After stress-relieving the surrounding rock with the pilot bit, the reamer section then engages, enlarging the hole to the required diameter through this previously stress relieved rock. Furthermore, and in contrast to a conventional single-diameter PDC bit which typically provides 50% gauge pad contact with the wellbore, SpeedDrill bits offer 100% contact by utilizing the separate pilot and reamer sections that are oriented to provide continuous wellbore contact through the gauge pads. This increased gauge contact provides a significant improvement in lateral stability and helps prevent the initiation of bit induced vibration. This results in improved bit condition, leading to longer interval lengths and faster ROP. The increased efficiency and improved stability provided by a SpeedDrill bit can also contribute to reduced vibration related tool failures, improved borehole condition, and cost savings.

Diamond impregnated drill bits have been used in the oil industry for years. They were initially developed to drill hard, abrasive, homogeneous lithologies in vertical wells where roller cone bits were previously used. As the need to increase bit durability for longer runs grew, diamond impregnated bits were developed.

This bit technology is based on the principle of using the complete blade as the cutting structure. Using the diamond grit mix to grind away the rock required a high number of revolutions per minute (RPM) to compensate for the low depth of cut of its cutting elements, and so these bits were paired with high-speed turbines or motors to achieve a competitive rate of penetration (ROP) while maintaining the benefit of extended intervals drilled.

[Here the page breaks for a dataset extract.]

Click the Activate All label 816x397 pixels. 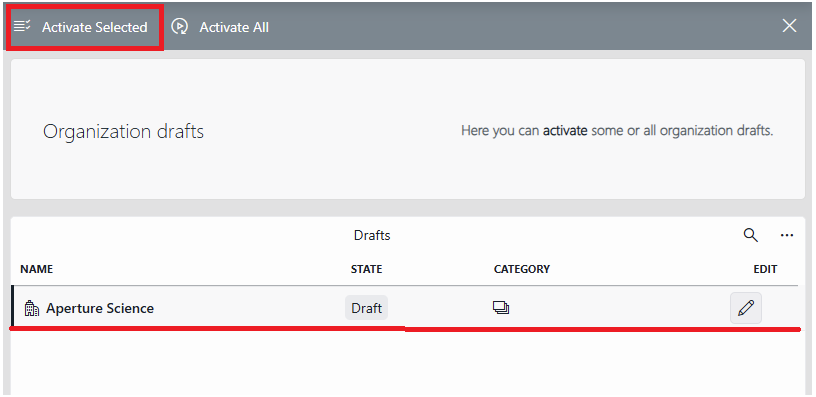234,27
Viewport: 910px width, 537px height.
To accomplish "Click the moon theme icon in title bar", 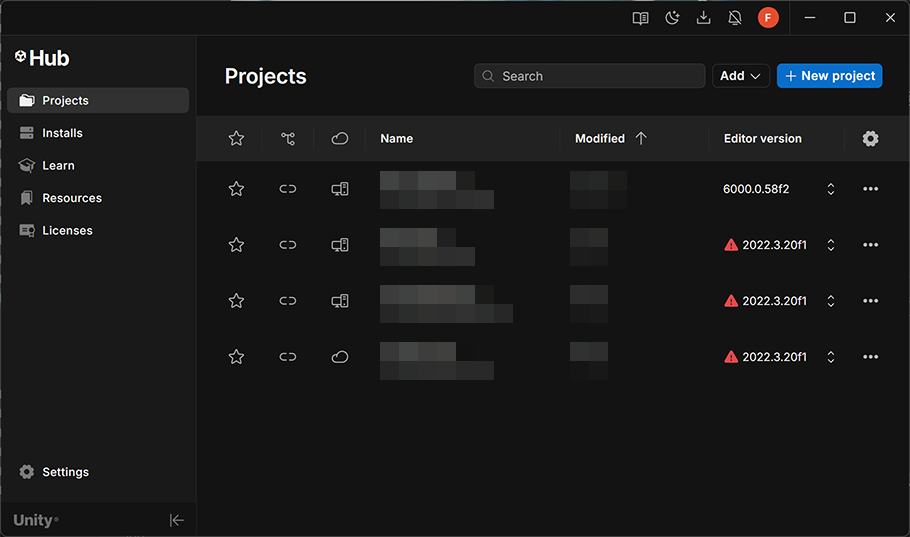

DuraDiamond Evolution impregnated drill bits have been updated with manufacturing advancements, materials, and design engineering improvements. These bits are now able to expand the conventional application range, not only drilling homogenous and hard abrasive formations, but also hard-to-drill formations including inter-bedded lithologies with abrasive stringers that may include harder sandstones, shales, conglomerates, metamorphic/igneous rocks, and other harsh, difficult-to-drill rock. This technology has proved reliable, and when carefully selected, it can still outperform PDC drilling technologies in durability and ROP.

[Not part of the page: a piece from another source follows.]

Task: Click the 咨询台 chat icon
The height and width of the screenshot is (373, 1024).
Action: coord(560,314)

Used in a tough area of western China, the bits drilled formations consisting of conglomeratic sand inter-bedded with shale and siltstone with unconfined rock strength up to 30,000 psi. The chief challenge was extreme bit wear and low ROP. By pairing the DuraDiamond Evolution bit with a high-speed mud turbine, the bit was used three times in the same swell to overcome zones that typically drilled at 3.28 ft/hr (1.0 m/hr). In a well targeted for 22,304 ft (6,800 m), multiple bit trips cost an incredible amount of money. Use of the new bit more than doubled the ROP, and saved several bit trips.